The New Internationals
In David Wright Faladé’s immersive novel The New Internationals, cross-cultural friendships and romances challenge racial barriers in post–World War II Paris.
During the Nazi occupation, Cecile’s parents enrolled her in a Catholic school for her protection; in 1947, her progressive ideals and artistic aspirations aggravate her bourgeois father. She wears a Star of David pendant in remembrance of the atrocities inflicted upon Jews by the Germans and collaborative French.
While traveling to a Communist Youth conference, Cecile befriends Minette, who is French Senegalese. Brash Minette introduces Cecile to Seb, an architecture student and descendant of West African kings. Oppressed by European colonialism, Seb’s father insists that someday his son will “construct skyscrapers” and prove “that we are not savages.”
Though Cecile and Seb become lovers, Seb hides their relationship from Zansi, his medical student sister, who often reminds Seb of their family obligations. Cecile is later troubled to learn that Seb’s ancestors sold other Africans into the slave trade. A taut love triangle develops when Cecile begins an involvement with Mack, a charismatic Black American soldier stationed in France.
Set amid Paris’s postwar strife, the novel’s varied backdrop features exuberant jazz clubs, chaotic social protests, bustling cafes, and staid suburbs.
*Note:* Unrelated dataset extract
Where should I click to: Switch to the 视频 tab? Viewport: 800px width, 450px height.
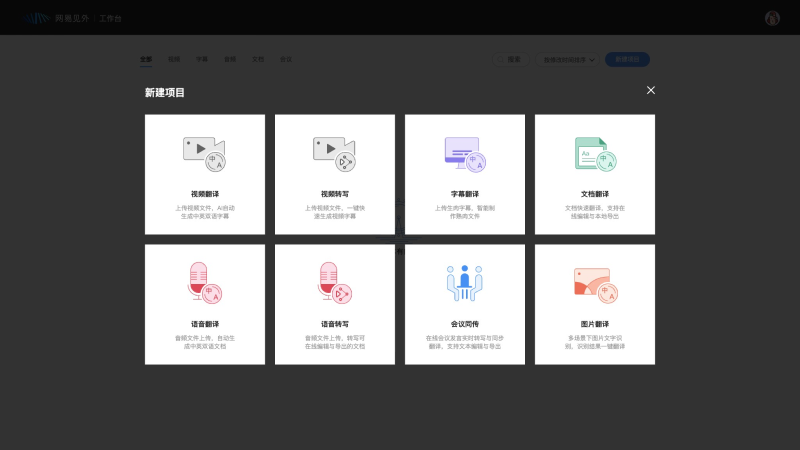(174, 60)
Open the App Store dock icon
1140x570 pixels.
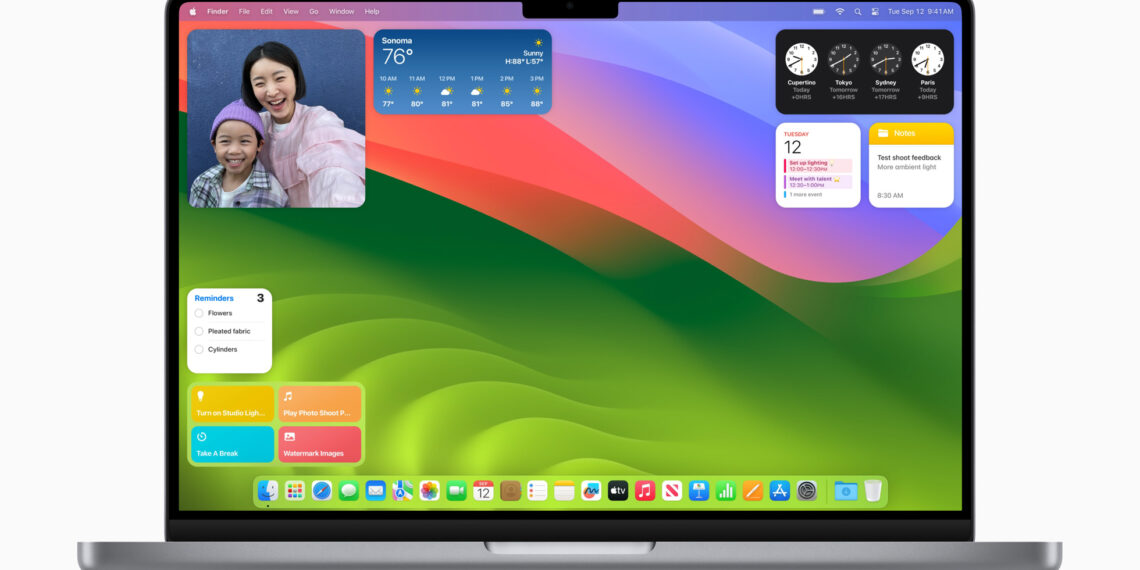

Its perspective alternates to draw out social and personal complexities, revealing people’s inner conflicts and insecurities in a way that enhances the book’s intricate tension. Contrasts are also drawn between the divergent experiences of continental Africans and Black Americans: Mack and Seb have little in common beyond their attraction to Cecile; upon meeting a group of young Africans in Paris, Louis Armstrong is perplexed to receive their native gifts of a mahogany staff and a handbag made from animal hides.
Grounded in eloquent details, the novel The New Internationals pulses with the energies of postwar Paris.